__RECORDS SHOWN__:
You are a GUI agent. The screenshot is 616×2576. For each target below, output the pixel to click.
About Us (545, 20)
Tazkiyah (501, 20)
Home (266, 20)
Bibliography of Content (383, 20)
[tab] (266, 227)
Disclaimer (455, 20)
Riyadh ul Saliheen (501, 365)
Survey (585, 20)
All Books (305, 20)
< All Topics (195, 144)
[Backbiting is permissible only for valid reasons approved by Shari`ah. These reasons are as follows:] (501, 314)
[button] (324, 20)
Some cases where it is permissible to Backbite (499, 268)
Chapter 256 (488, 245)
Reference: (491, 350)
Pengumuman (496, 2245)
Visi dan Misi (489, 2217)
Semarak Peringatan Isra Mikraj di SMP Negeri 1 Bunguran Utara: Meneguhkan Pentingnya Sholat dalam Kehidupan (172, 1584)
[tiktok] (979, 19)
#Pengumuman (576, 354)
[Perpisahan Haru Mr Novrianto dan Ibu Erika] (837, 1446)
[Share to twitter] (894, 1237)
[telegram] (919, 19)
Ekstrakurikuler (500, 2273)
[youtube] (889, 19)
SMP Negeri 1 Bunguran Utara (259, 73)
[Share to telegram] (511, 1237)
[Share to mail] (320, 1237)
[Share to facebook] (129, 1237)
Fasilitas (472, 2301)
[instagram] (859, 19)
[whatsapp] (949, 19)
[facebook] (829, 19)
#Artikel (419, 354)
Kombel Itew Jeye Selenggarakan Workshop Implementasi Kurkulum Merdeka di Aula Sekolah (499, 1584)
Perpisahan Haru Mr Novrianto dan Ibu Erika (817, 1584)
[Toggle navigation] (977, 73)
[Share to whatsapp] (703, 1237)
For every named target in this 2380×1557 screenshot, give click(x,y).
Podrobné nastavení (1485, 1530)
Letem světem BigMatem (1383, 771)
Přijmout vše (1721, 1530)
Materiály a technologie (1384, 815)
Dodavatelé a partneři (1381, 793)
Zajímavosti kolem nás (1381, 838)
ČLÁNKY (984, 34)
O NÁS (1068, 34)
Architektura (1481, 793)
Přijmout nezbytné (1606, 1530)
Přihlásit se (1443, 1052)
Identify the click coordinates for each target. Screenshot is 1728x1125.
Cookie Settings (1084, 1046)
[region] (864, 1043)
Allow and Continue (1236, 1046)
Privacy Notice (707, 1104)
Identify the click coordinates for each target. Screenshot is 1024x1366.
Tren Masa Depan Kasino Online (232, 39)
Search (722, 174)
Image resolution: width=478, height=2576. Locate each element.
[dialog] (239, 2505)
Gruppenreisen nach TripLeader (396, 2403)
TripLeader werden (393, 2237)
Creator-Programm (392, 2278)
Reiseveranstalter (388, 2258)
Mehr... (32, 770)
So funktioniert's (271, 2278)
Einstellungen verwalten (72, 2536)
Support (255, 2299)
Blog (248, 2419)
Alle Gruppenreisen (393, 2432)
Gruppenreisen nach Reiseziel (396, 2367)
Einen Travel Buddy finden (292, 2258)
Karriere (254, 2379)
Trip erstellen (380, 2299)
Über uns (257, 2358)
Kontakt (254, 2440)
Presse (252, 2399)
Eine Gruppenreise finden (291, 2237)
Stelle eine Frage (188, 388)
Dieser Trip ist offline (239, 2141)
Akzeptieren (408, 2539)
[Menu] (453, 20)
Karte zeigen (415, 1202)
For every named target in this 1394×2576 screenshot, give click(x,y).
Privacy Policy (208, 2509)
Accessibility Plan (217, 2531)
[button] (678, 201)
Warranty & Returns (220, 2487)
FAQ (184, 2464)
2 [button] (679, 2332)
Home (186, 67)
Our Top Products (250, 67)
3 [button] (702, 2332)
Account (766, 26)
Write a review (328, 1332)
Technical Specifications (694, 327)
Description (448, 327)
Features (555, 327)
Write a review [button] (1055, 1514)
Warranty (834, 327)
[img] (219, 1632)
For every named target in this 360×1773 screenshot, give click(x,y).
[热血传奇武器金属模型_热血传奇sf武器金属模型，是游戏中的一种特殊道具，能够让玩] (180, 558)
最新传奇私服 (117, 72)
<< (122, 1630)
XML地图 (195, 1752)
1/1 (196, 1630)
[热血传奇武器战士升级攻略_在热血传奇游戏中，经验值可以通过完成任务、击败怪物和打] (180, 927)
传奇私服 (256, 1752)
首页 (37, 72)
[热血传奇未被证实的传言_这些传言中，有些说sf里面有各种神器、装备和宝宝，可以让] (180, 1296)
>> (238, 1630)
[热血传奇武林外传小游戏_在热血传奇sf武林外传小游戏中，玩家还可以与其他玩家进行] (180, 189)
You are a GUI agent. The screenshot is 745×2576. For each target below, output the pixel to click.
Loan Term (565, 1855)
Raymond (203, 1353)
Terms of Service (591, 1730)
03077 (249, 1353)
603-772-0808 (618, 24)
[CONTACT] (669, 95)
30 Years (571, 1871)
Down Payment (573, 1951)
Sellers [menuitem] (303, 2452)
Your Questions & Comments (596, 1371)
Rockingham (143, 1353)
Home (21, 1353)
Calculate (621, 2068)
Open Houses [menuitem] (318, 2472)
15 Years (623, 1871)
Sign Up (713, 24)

__WHAT IS EXPECTED__:
Your response should consist of the full listing, repeated exactly.

__SOLUTION TO THIS TASK__:
You are a GUI agent. The screenshot is 616×2576. For each target below, output the pixel to click.
About Us (545, 20)
Tazkiyah (501, 20)
Home (266, 20)
Bibliography of Content (383, 20)
[tab] (266, 227)
Disclaimer (455, 20)
Riyadh ul Saliheen (501, 365)
Survey (585, 20)
All Books (305, 20)
< All Topics (195, 144)
[Backbiting is permissible only for valid reasons approved by Shari`ah. These reasons are as follows:] (501, 314)
[button] (324, 20)
Some cases where it is permissible to Backbite (499, 268)
Chapter 256 (488, 245)
Reference: (491, 350)
Pengumuman (496, 2245)
Visi dan Misi (489, 2217)
Semarak Peringatan Isra Mikraj di SMP Negeri 1 Bunguran Utara: Meneguhkan Pentingnya Sholat dalam Kehidupan (172, 1584)
[tiktok] (979, 19)
#Pengumuman (576, 354)
[Perpisahan Haru Mr Novrianto dan Ibu Erika] (837, 1446)
[Share to twitter] (894, 1237)
[telegram] (919, 19)
Ekstrakurikuler (500, 2273)
[youtube] (889, 19)
SMP Negeri 1 Bunguran Utara (259, 73)
[Share to telegram] (511, 1237)
[Share to mail] (320, 1237)
[Share to facebook] (129, 1237)
Fasilitas (472, 2301)
[instagram] (859, 19)
[whatsapp] (949, 19)
[facebook] (829, 19)
#Artikel (419, 354)
Kombel Itew Jeye Selenggarakan Workshop Implementasi Kurkulum Merdeka di Aula Sekolah (499, 1584)
Perpisahan Haru Mr Novrianto dan Ibu Erika (817, 1584)
[Toggle navigation] (977, 73)
[Share to whatsapp] (703, 1237)
For every named target in this 2380×1557 screenshot, give click(x,y).
Podrobné nastavení (1485, 1530)
Letem světem BigMatem (1383, 771)
Přijmout vše (1721, 1530)
Materiály a technologie (1384, 815)
Dodavatelé a partneři (1381, 793)
Zajímavosti kolem nás (1381, 838)
ČLÁNKY (984, 34)
O NÁS (1068, 34)
Architektura (1481, 793)
Přijmout nezbytné (1606, 1530)
Přihlásit se (1443, 1052)
Identify the click coordinates for each target. Screenshot is 1728x1125.
Cookie Settings (1084, 1046)
[region] (864, 1043)
Allow and Continue (1236, 1046)
Privacy Notice (707, 1104)
Identify the click coordinates for each target. Screenshot is 1024x1366.
Tren Masa Depan Kasino Online (232, 39)
Search (722, 174)
Image resolution: width=478, height=2576. Locate each element.
[dialog] (239, 2505)
Gruppenreisen nach TripLeader (396, 2403)
TripLeader werden (393, 2237)
Creator-Programm (392, 2278)
Reiseveranstalter (388, 2258)
Mehr... (32, 770)
So funktioniert's (271, 2278)
Einstellungen verwalten (72, 2536)
Support (255, 2299)
Blog (248, 2419)
Alle Gruppenreisen (393, 2432)
Gruppenreisen nach Reiseziel (396, 2367)
Einen Travel Buddy finden (292, 2258)
Karriere (254, 2379)
Trip erstellen (380, 2299)
Über uns (257, 2358)
Kontakt (254, 2440)
Presse (252, 2399)
Eine Gruppenreise finden (291, 2237)
Stelle eine Frage (188, 388)
Dieser Trip ist offline (239, 2141)
Akzeptieren (408, 2539)
[Menu] (453, 20)
Karte zeigen (415, 1202)
For every named target in this 1394×2576 screenshot, give click(x,y).
Privacy Policy (208, 2509)
Accessibility Plan (217, 2531)
[button] (678, 201)
Warranty & Returns (220, 2487)
FAQ (184, 2464)
2 [button] (679, 2332)
Home (186, 67)
Our Top Products (250, 67)
3 [button] (702, 2332)
Account (766, 26)
Write a review (328, 1332)
Technical Specifications (694, 327)
Description (448, 327)
Features (555, 327)
Write a review [button] (1055, 1514)
Warranty (834, 327)
[img] (219, 1632)
For every named target in this 360×1773 screenshot, give click(x,y).
[热血传奇武器金属模型_热血传奇sf武器金属模型，是游戏中的一种特殊道具，能够让玩] (180, 558)
最新传奇私服 (117, 72)
<< (122, 1630)
XML地图 (195, 1752)
1/1 (196, 1630)
[热血传奇武器战士升级攻略_在热血传奇游戏中，经验值可以通过完成任务、击败怪物和打] (180, 927)
传奇私服 (256, 1752)
首页 (37, 72)
[热血传奇未被证实的传言_这些传言中，有些说sf里面有各种神器、装备和宝宝，可以让] (180, 1296)
>> (238, 1630)
[热血传奇武林外传小游戏_在热血传奇sf武林外传小游戏中，玩家还可以与其他玩家进行] (180, 189)
You are a GUI agent. The screenshot is 745×2576. For each target below, output the pixel to click.
Loan Term (565, 1855)
Raymond (203, 1353)
Terms of Service (591, 1730)
03077 (249, 1353)
603-772-0808 (618, 24)
[CONTACT] (669, 95)
30 Years (571, 1871)
Down Payment (573, 1951)
Sellers [menuitem] (303, 2452)
Your Questions & Comments (596, 1371)
Rockingham (143, 1353)
Home (21, 1353)
Calculate (621, 2068)
Open Houses [menuitem] (318, 2472)
15 Years (623, 1871)
Sign Up (713, 24)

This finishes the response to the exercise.